The utopia did not happen because of the aforementioned AIDS epidemic and what I suspect a whole range of reasons. Personally I like the concept of inhibitions, the concept of taboos, the concept of shame and guilt; not only are these inhibitions what makes sex exciting in the first place but I suspect that they are necessary to regulate a society. If these inhibitions would not be there life would be an eternal recurrence of the orgy in Perfume. Maybe I should read this?

The only writer that comes to mind who has dealt with this subject is Camille Paglia.
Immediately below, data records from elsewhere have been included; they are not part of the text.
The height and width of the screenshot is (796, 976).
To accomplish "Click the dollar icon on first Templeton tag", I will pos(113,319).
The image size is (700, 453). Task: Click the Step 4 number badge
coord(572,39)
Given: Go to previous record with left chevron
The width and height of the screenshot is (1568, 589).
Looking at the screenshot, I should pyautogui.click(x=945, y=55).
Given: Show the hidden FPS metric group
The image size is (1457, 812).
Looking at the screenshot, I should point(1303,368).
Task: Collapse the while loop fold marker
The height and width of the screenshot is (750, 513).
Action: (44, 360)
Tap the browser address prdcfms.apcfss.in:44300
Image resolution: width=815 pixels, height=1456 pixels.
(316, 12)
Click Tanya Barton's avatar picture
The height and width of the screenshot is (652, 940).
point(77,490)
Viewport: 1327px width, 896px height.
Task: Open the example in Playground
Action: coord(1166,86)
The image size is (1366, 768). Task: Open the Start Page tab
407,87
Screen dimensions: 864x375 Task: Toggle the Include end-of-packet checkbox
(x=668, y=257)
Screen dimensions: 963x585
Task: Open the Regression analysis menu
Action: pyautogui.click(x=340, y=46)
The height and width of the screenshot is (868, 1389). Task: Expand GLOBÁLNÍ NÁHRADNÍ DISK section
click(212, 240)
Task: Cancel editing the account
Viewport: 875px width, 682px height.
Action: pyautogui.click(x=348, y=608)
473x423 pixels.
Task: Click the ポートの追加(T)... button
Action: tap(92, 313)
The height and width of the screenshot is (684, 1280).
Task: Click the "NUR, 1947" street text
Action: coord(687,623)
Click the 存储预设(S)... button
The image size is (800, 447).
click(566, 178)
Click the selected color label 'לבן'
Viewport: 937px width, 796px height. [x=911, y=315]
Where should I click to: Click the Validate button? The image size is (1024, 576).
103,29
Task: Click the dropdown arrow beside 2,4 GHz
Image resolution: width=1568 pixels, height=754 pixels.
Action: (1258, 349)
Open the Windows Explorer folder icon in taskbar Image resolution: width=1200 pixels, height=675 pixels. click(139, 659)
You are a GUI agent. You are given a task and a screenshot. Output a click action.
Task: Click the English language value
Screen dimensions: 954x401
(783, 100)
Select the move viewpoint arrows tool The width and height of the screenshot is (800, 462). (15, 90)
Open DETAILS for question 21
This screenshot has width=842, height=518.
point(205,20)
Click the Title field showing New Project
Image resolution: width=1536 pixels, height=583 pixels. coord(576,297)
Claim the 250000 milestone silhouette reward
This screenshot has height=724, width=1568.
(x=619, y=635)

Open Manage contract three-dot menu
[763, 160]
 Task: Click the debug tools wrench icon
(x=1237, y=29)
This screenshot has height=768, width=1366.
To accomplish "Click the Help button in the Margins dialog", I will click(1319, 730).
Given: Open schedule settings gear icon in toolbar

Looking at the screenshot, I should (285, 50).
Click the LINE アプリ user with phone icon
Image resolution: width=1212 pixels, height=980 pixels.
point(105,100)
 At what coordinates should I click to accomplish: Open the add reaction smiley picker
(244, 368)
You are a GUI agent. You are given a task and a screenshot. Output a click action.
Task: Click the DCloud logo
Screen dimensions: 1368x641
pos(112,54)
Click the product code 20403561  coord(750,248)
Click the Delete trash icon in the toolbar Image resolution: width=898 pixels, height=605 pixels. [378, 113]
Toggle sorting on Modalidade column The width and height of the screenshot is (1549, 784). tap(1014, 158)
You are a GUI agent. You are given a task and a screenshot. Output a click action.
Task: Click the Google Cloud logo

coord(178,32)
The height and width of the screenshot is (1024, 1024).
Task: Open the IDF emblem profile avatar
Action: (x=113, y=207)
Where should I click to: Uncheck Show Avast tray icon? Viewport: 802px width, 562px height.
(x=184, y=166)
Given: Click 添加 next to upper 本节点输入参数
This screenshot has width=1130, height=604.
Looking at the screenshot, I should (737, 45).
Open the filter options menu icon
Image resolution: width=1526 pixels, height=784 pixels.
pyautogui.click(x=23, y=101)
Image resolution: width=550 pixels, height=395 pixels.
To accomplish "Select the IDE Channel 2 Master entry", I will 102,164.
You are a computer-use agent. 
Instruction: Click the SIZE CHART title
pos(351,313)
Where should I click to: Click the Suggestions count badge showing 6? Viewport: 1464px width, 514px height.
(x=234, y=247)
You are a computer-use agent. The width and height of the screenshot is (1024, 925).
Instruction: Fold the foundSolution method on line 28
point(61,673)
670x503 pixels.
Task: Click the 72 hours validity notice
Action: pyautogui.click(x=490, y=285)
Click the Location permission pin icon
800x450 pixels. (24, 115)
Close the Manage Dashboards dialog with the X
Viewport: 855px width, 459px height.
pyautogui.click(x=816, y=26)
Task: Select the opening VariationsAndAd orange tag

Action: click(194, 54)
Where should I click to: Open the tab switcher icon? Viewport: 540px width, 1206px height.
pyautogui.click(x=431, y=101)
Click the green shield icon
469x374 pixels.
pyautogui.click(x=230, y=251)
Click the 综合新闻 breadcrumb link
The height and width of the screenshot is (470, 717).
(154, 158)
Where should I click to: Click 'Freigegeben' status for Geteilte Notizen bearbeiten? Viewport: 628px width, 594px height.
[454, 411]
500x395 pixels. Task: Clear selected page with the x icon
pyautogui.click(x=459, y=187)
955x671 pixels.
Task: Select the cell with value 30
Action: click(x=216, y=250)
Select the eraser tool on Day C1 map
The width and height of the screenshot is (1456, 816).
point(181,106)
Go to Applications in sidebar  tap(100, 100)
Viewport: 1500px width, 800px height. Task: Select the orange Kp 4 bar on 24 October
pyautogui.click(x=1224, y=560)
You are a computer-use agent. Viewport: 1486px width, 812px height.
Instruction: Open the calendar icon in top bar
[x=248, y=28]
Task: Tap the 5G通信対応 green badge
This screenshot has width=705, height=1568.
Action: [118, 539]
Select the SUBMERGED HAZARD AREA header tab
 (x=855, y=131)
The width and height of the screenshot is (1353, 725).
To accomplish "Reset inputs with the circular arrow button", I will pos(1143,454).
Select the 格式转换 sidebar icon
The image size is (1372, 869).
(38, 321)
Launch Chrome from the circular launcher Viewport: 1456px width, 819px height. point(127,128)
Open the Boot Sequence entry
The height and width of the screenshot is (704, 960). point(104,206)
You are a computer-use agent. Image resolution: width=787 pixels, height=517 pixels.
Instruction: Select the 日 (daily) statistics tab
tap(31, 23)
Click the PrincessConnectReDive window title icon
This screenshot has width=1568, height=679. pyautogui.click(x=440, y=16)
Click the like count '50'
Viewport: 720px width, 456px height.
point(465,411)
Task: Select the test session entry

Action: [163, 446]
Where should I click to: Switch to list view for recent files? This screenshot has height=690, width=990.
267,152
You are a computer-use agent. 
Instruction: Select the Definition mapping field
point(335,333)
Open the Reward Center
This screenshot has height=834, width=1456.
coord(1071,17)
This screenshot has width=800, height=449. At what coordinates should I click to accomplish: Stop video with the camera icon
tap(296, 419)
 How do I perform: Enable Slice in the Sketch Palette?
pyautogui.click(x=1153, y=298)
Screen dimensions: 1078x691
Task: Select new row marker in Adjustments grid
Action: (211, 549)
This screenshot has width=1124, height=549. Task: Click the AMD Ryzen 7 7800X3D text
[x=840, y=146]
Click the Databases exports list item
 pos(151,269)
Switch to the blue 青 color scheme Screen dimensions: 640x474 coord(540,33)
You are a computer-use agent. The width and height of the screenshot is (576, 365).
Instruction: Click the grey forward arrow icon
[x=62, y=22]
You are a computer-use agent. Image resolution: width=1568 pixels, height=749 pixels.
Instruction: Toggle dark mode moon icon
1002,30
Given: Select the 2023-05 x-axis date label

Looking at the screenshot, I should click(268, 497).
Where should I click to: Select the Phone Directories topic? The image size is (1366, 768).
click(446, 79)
Well, um, what I’m saying is that I’m part of the sexual revolution, um, and I feel that the…in one of my most controversial sentences is “Everybody who preached free love in the 60’s is responsible for AIDS.” I mean by that the Mama’s and the Papa’s and all of us, so, the price of that revolution has been paid by gay men, primarily. I think that what we’re understanding is the enormous power of nature. Even Larry Kramer is starting to talk like this now: that nature apparently did not want us to be promiscuous and that it puts a thousand obstacles in our paths such as these diseases. OK. I feel that procreation is nature’s law, and that’s why I defy nature, I resist it, I oppose it. OK. I think that women certainly are in the..um, you know we were the first generation to have the birth control pill, OK, which frustrates nature. […] –Camille Paglia interviewed by Jack Nichols, 1997

But of course there must be other literature out there, and if you know of any, I’m looking forward to your recommendations.